** Data in this exercise **
───

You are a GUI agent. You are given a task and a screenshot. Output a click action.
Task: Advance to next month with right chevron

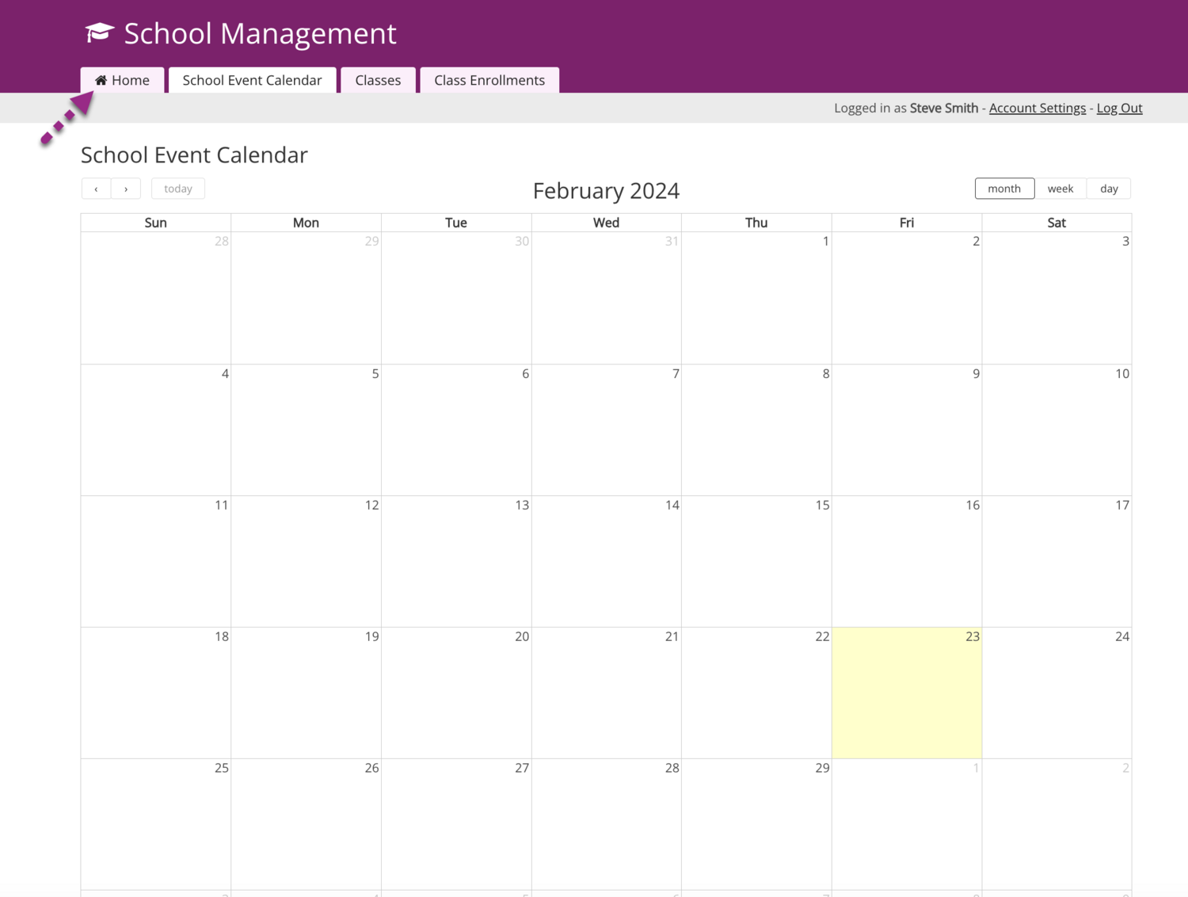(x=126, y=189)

───

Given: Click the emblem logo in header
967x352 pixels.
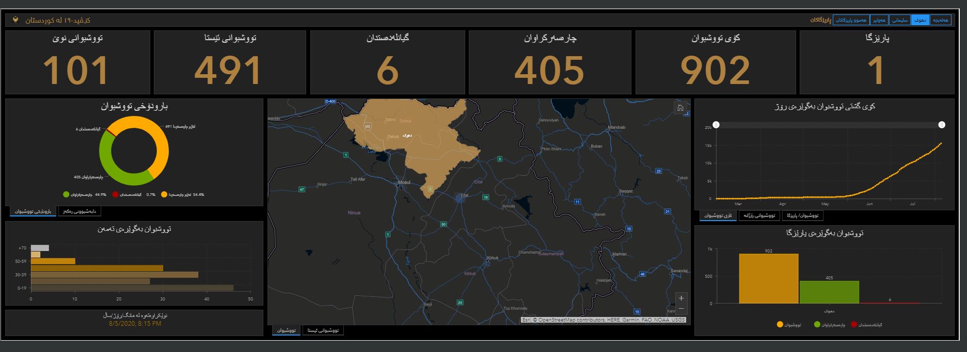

───

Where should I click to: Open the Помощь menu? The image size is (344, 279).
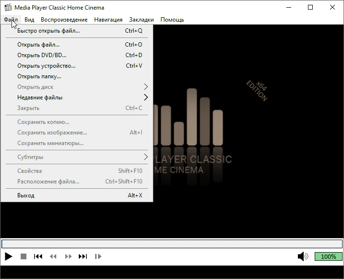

───

** Your objective **
Print, from the entries above, the line with "Given: Click the emblem logo in header", the line with "967x352 pixels." and all lines between them, exactly and with nothing else.

** Solution for this problem **
Given: Click the emblem logo in header
967x352 pixels.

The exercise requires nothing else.